Stored data entries

________________________________________

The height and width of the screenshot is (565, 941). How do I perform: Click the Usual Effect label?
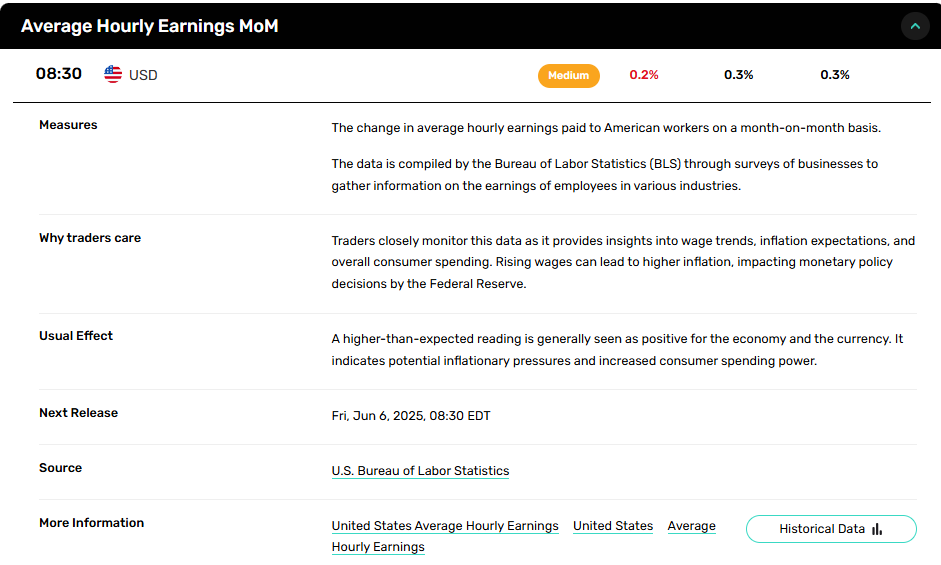coord(76,336)
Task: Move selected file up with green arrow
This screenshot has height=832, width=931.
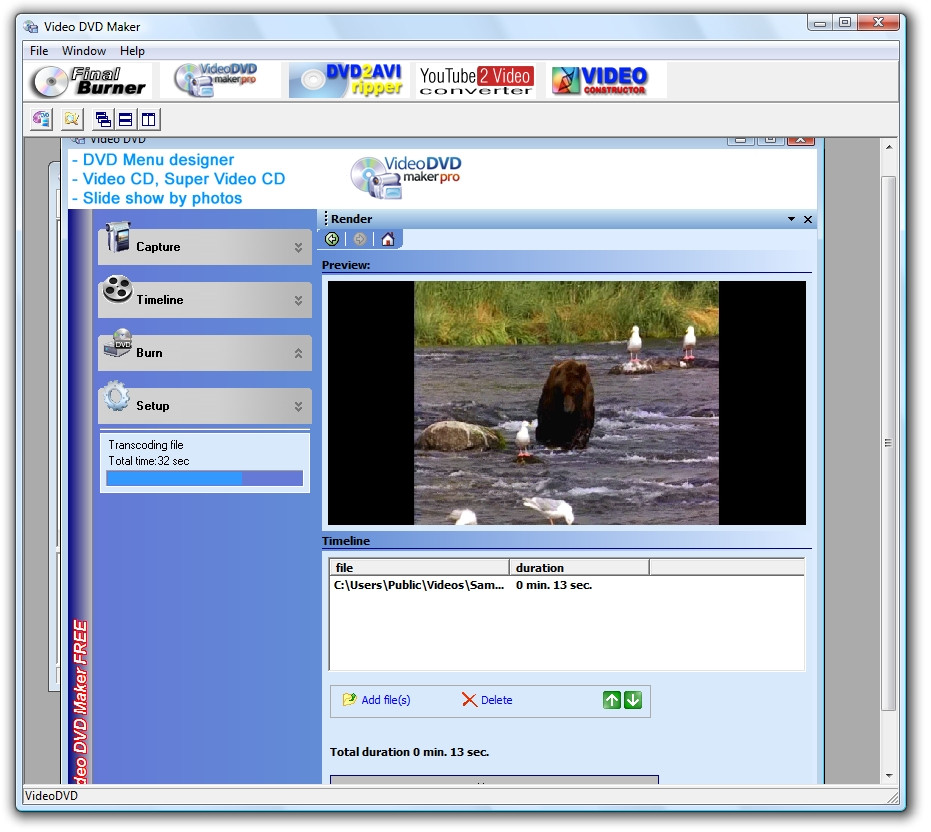Action: (x=612, y=700)
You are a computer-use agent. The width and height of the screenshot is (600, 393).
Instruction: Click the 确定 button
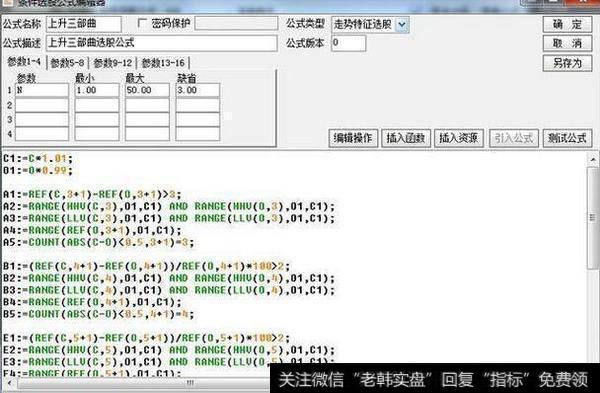(x=567, y=24)
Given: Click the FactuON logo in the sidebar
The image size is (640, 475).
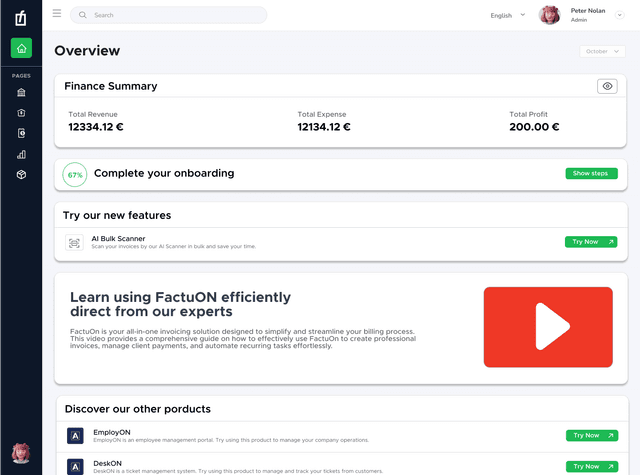Looking at the screenshot, I should tap(21, 18).
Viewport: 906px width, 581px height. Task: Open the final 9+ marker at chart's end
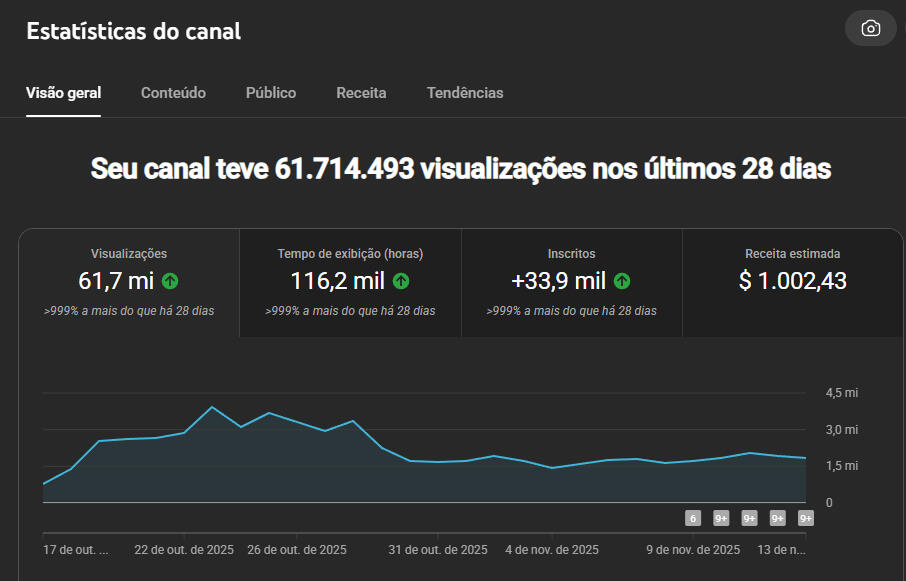click(x=806, y=518)
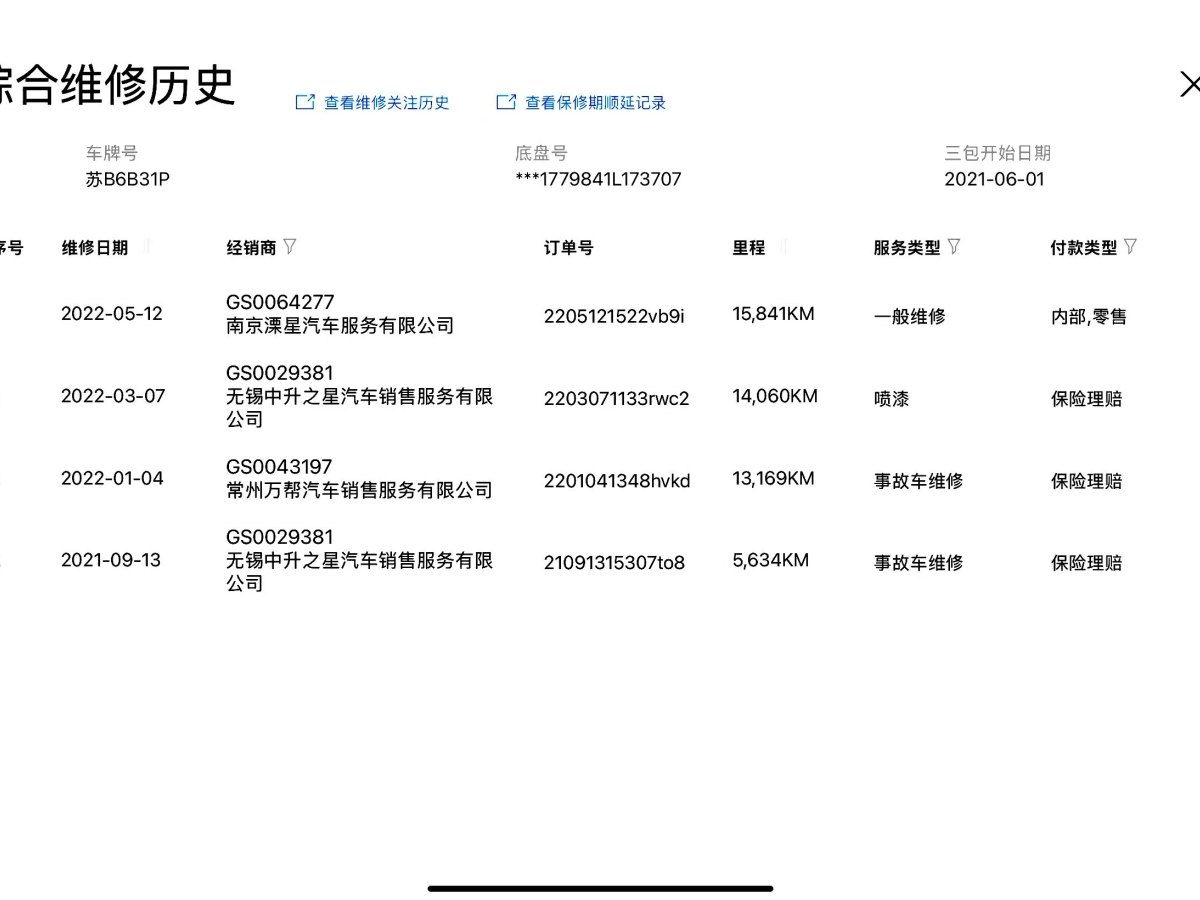
Task: Open the 服务类型 filter funnel
Action: coord(954,246)
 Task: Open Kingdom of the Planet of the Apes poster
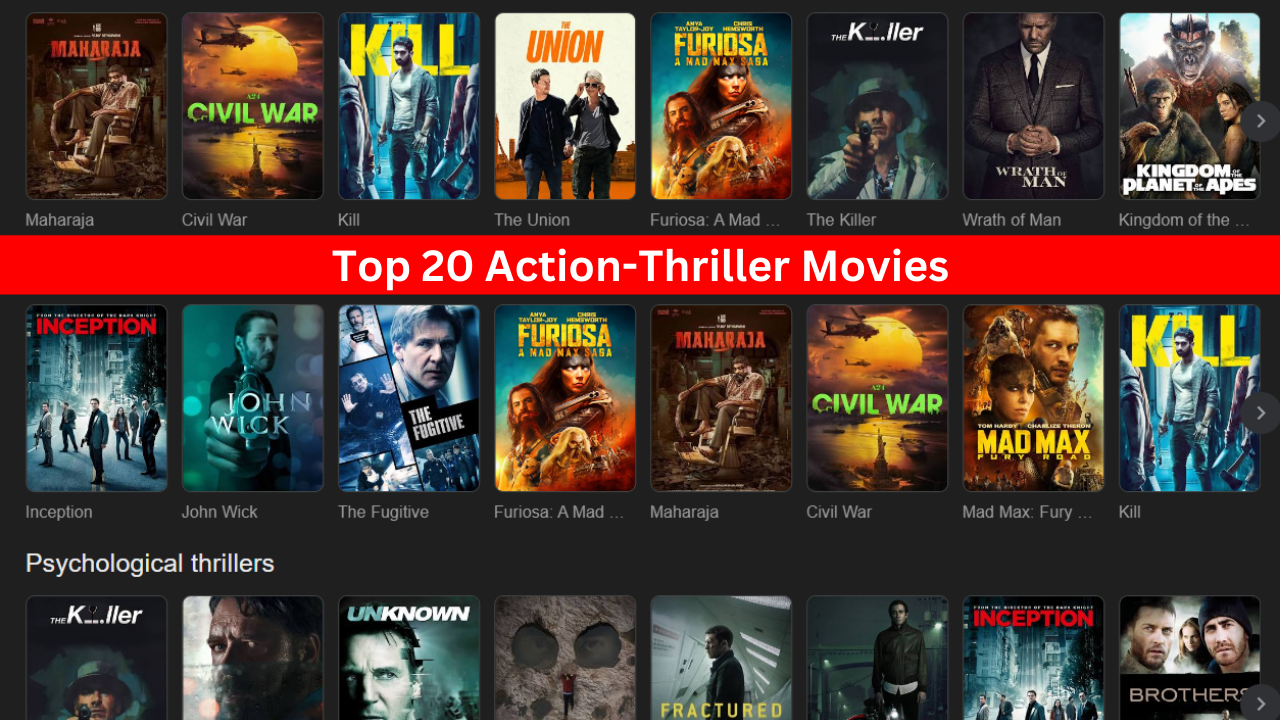1189,106
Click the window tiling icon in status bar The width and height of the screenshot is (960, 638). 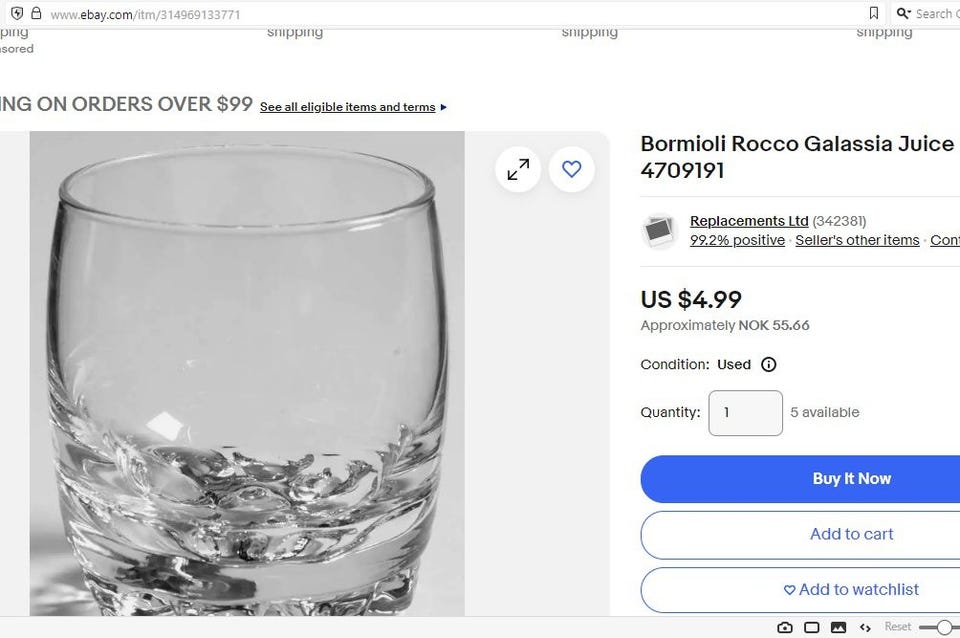tap(812, 627)
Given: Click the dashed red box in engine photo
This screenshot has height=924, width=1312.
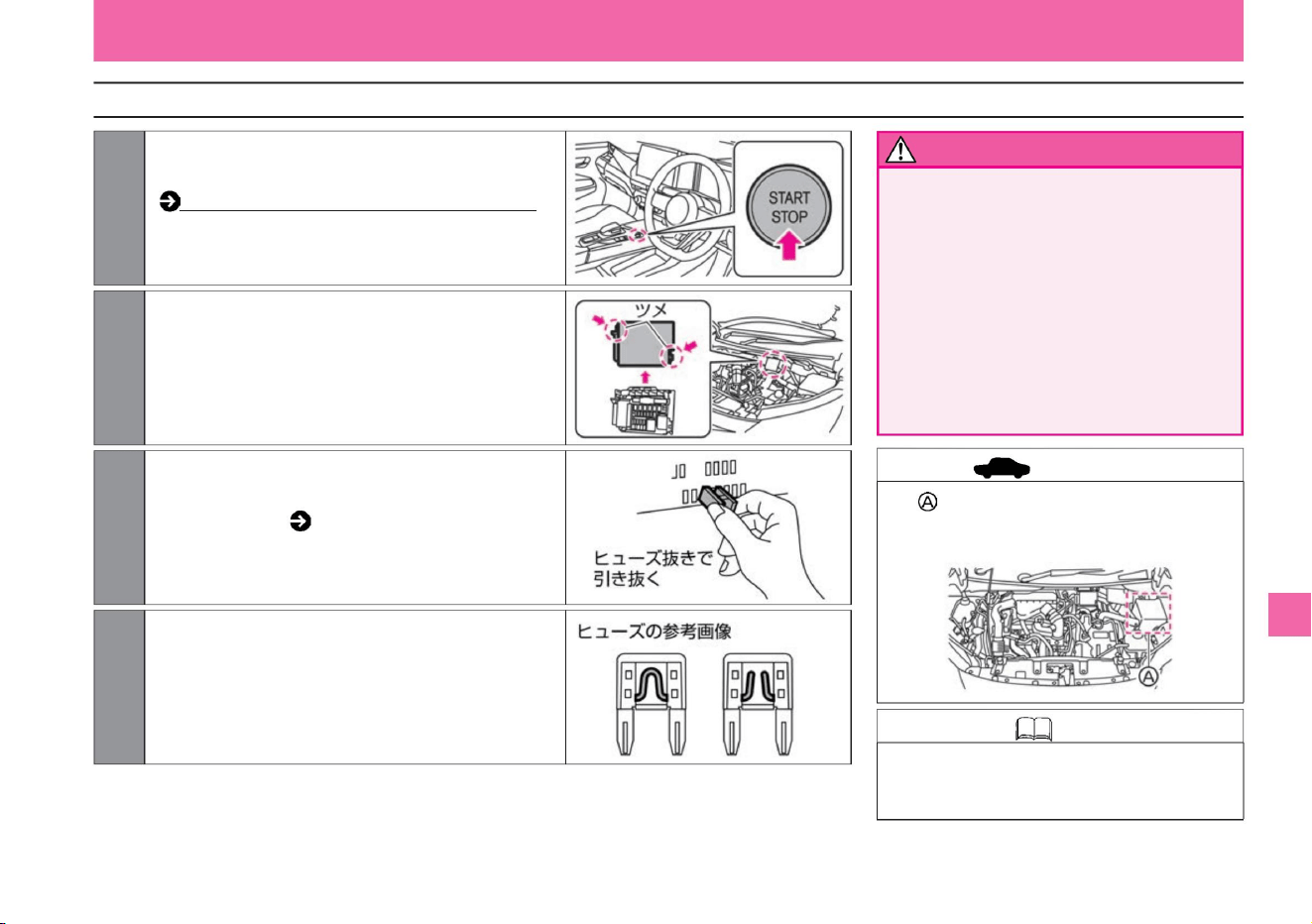Looking at the screenshot, I should pos(1150,612).
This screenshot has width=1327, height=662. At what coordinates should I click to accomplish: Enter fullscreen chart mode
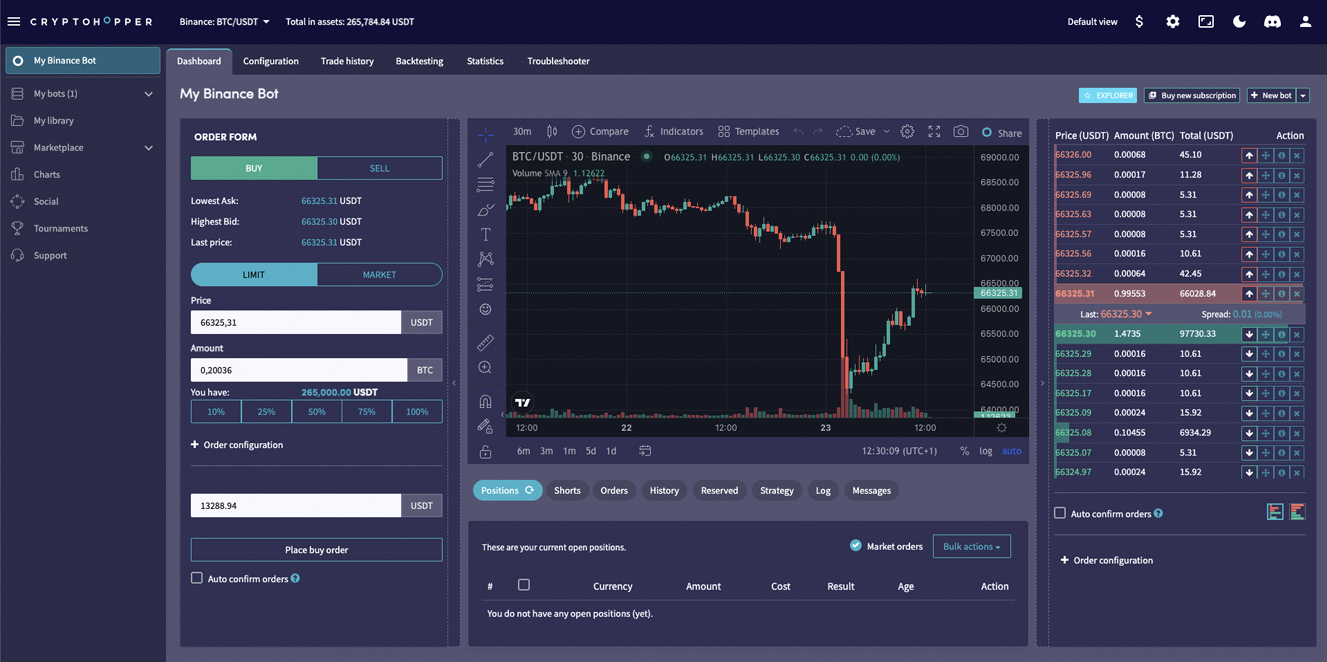[934, 132]
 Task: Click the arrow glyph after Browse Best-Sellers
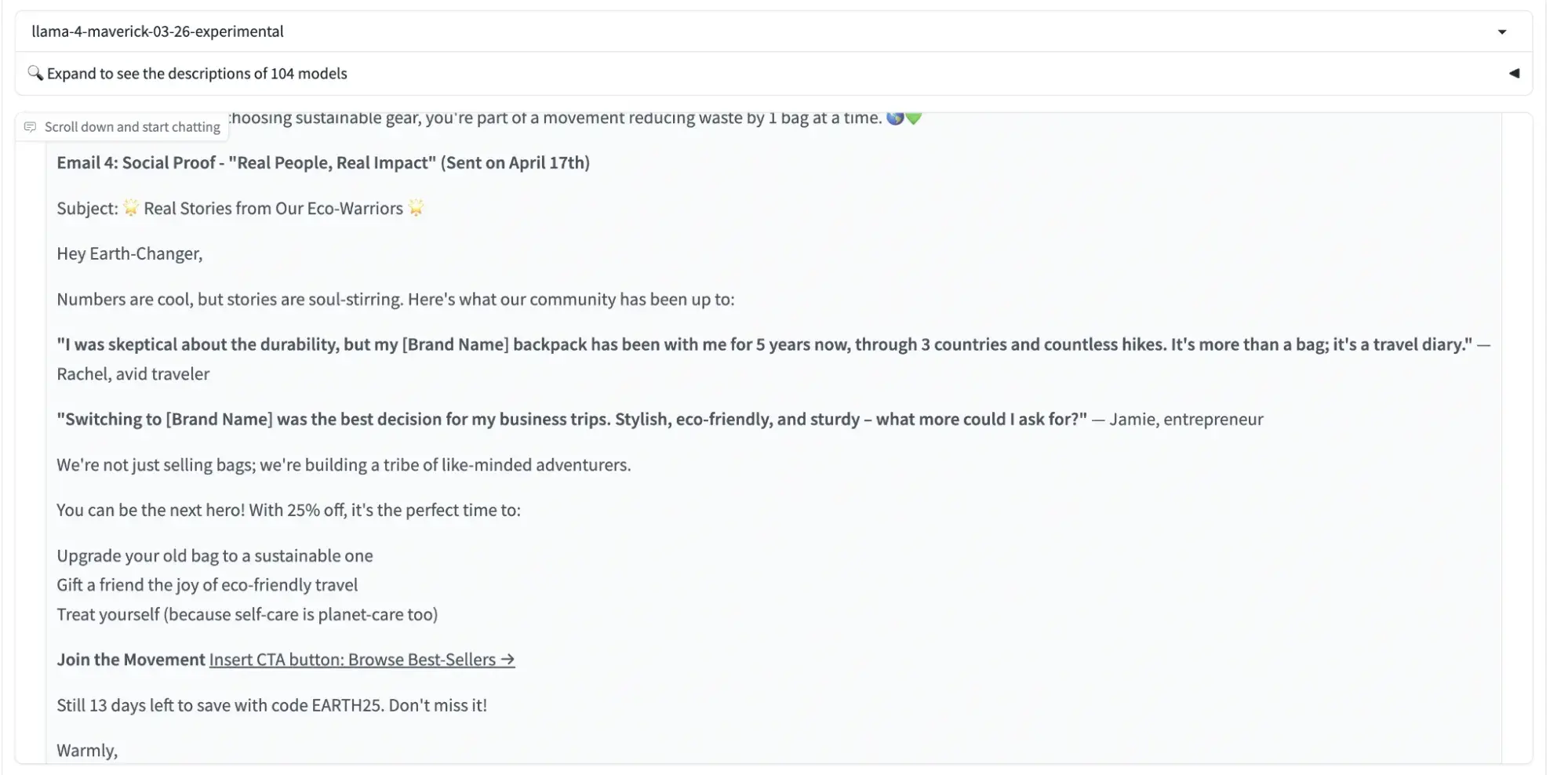click(x=507, y=659)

________________________________________

PROBLEM DESCRIPTION
The required output is the lines from the one containing "Task: Click the" through the end of the records above, reproduced exactly, with no pictures.

RESPONSE BELOW
 Task: Click the arrow glyph after Browse Best-Sellers
click(x=507, y=659)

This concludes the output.